Kentucky Senator Rand Paul has long opposed NSA surveillance, and used the rare tactic of an hours-long Senate filibuster to delay voting on a renewal of the Patriot Act until after it has expired.
Paul said the Patriot Act was “the most unpatriotic of acts”:
There comes a time in the history of nations when fear and complacency allow power to accumulate and liberty and privacy to suffer. That time is now, and I will not let the Patriot Act, the most unpatriotic of acts, go unchallenged.
At one of the Republican debates last August, Paul clashed with Governor Chris Christie over NSA powers, with Christie claiming that the government needs “more tools” for fighting terrorism, and Paul arguing that the US Constitution requires a warrant for collecting data from Americans.
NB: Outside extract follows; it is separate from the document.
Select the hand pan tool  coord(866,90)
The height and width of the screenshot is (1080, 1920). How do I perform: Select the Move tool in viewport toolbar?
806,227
Former Florida Governor Jeb Bush is one of the few candidates to propose a set of cybersecurity policies, but he has criticized the Obama administration for its failure to prevent state-sponsored cyberattacks against key agencies and the breach of millions of federal workers’ personal information.
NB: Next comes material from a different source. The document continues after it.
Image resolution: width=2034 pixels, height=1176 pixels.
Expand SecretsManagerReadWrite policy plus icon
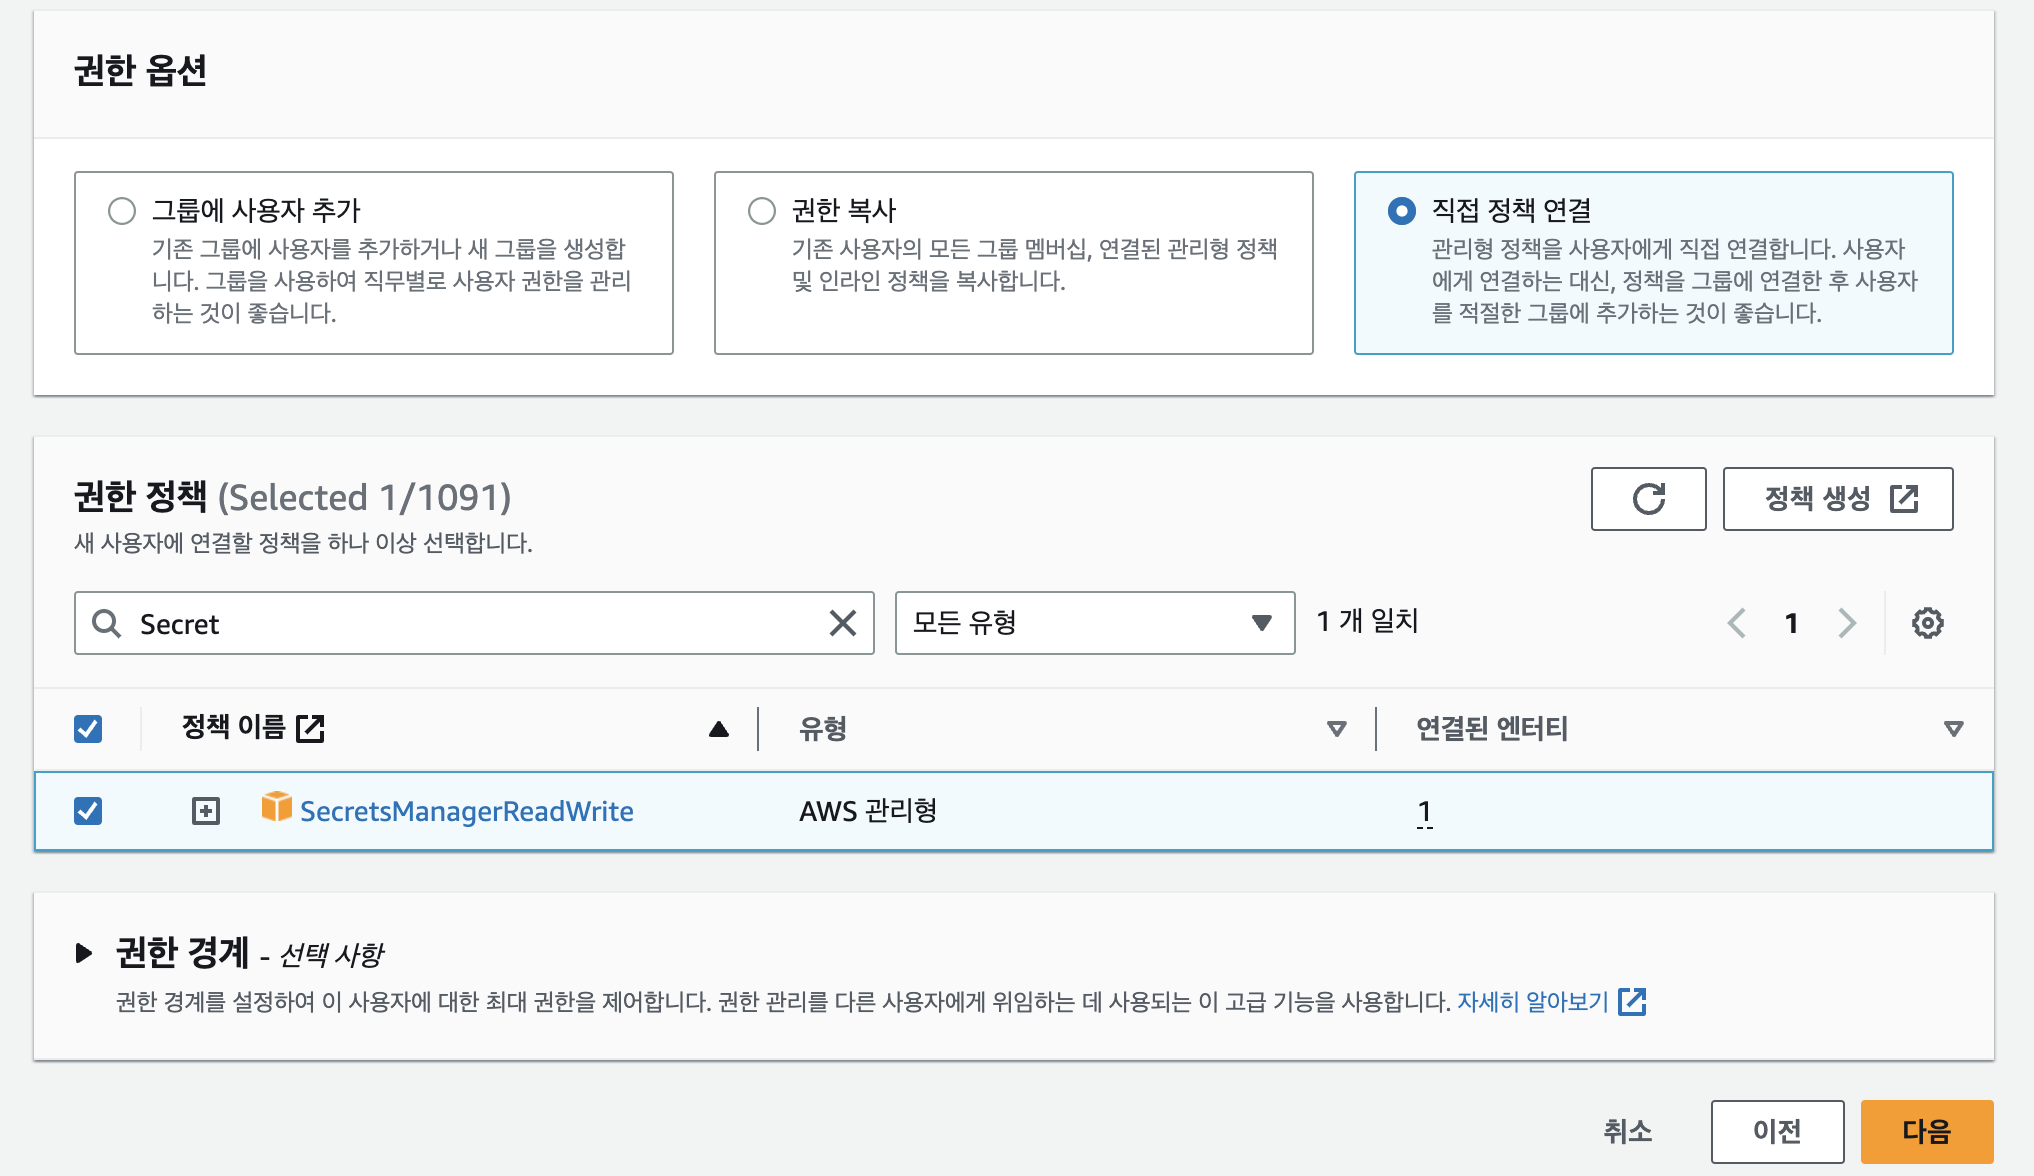206,811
Although he hasn’t explicitly said technology companies should provide backdoors in their encryption products, Bush said encryption makes it “harder for the American government to do its job,” which he said is to “make sure that evildoers aren’t in our midst.”
Bush also said the NSA and FBI need more tools to fight cybercrime and are unfairly “demonized.”
Ben Carson, a retired neurosurgeon who, like Trump, has never held elected office, proposed that the federal government should work with “encryption specialists” to help the government gain access to encrypted data and communications.
Although special access for intelligence agencies could technically be called a backdoor, Carson says he does not want to “ban encryption.”
Former Secretary of State Hillary Clinton has stayed mostly quiet about NSA surveillance, but as a Senator she voted for the Patriot Act when it was initially passed in 2001, and in favor of its renewal in 2006.
Clinton has taken a hard line on NSA leaker Edward Snowden, saying he should be “brought home” to “[face] the music.”
In a recent Democratic debate, Clinton was vague in her response to a question about encryption, but praised the Obama administration for meeting with Silicon Valley executives to discuss ways technology companies can help fight terrorism.
Vermont Senator Bernie Sanders has called NSA surveillance “Orwellian” and “clearly unconstitutional.”
Sanders voted against the Patriot Act in 2001 and 2006, and also opposed the USA Freedom Act for not having enough privacy protections.
It’s not just government surveillance that Sanders opposes – he has also voiced concerns about the amount of data collected by private companies:
You would all be amazed, or maybe not, about the amount of information private companies and the government has in terms of the websites that you access, the products that you buy, where you are this very moment.
Republicans and Democrats have a wide range of views on surveillance and privacy issues, but some of the strongest pro-privacy candidates don’t have the backing of the major parties.
Former New Mexico Governor Gary Johnson, running as a Libertarian, says on his campaign website that the American founding fathers would be “disgusted” by the government “spying on citizens’ private communications.”
Two other candidates have a background that suggests they would be strong supporters of privacy rights: John McAfee and Lawrence Lessig.
McAfee, the antivirus pioneer, is running under the banner of the “Cyber Party,” and his campaign slogan is “Privacy, Freedom and Technology.”
Meanwhile, Lessig, a free software activist who helped found Creative Commons and was a board member of the Electronic Frontier Foundation and the Free Software Foundation, is running as a Democrat.
But Lessig has never been invited to the Democratic debates despite, he says, being qualified until the Democratic Party changed its rules for debate participation.